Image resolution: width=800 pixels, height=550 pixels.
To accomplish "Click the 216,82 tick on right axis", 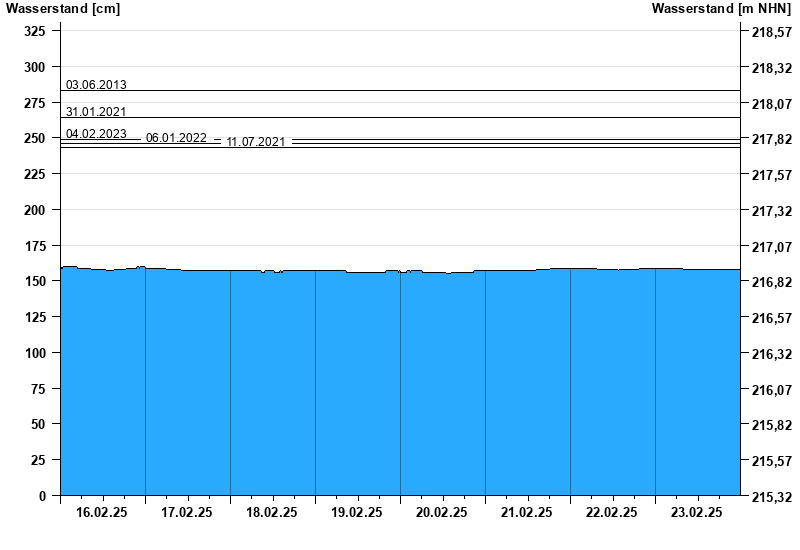I will (x=771, y=283).
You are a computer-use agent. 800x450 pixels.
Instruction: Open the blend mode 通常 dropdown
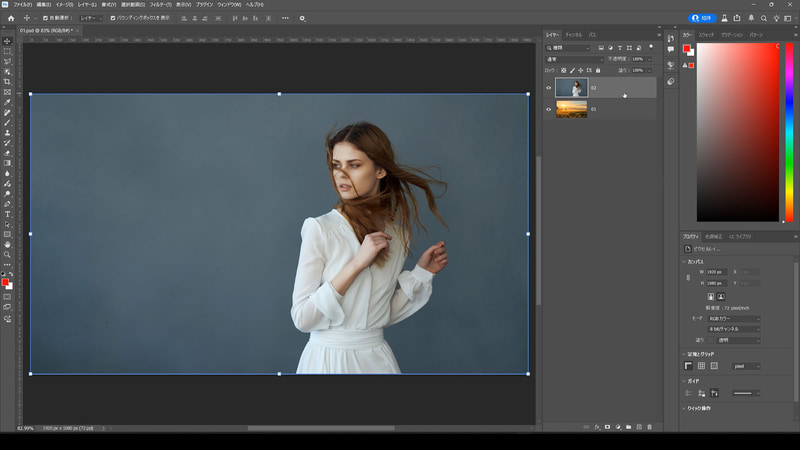coord(573,59)
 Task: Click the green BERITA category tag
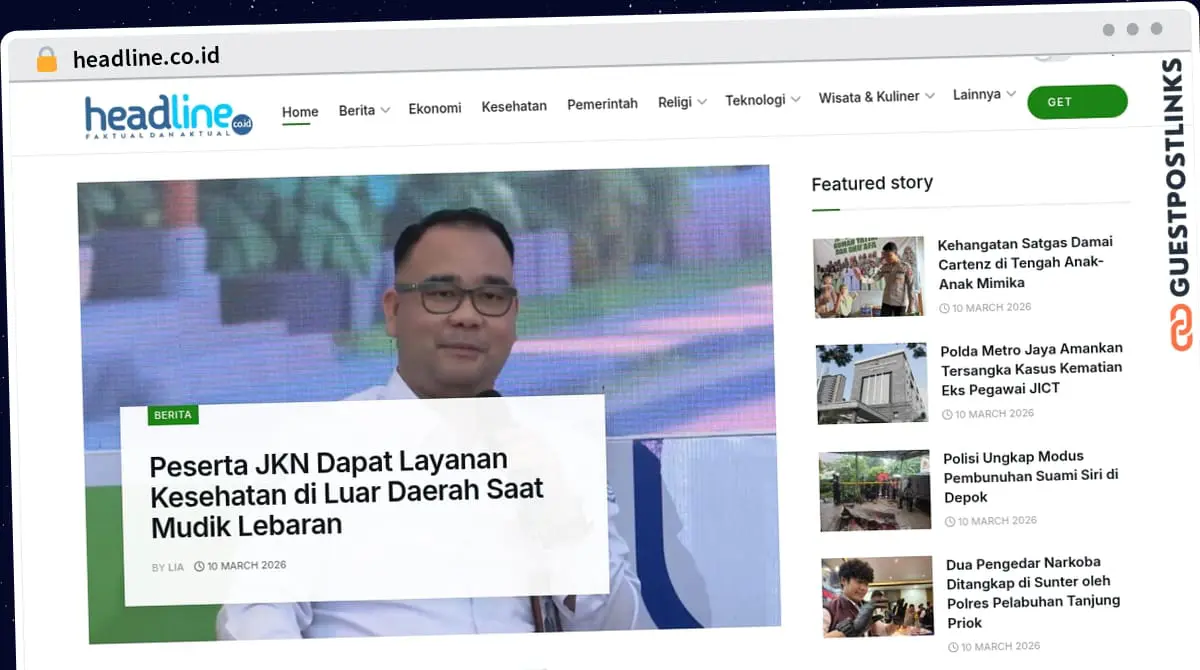(x=173, y=415)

Assigned task » Your copy should hold only the lines running from the one that contains "Instruction: Open the blend mode 通常 dropdown" through the final line of the data; transcribe them exactly, both ends included, and leave pictures out.

Response box »
Instruction: Open the blend mode 通常 dropdown
coord(573,59)
 Task: Click the green BERITA category tag
(x=173, y=415)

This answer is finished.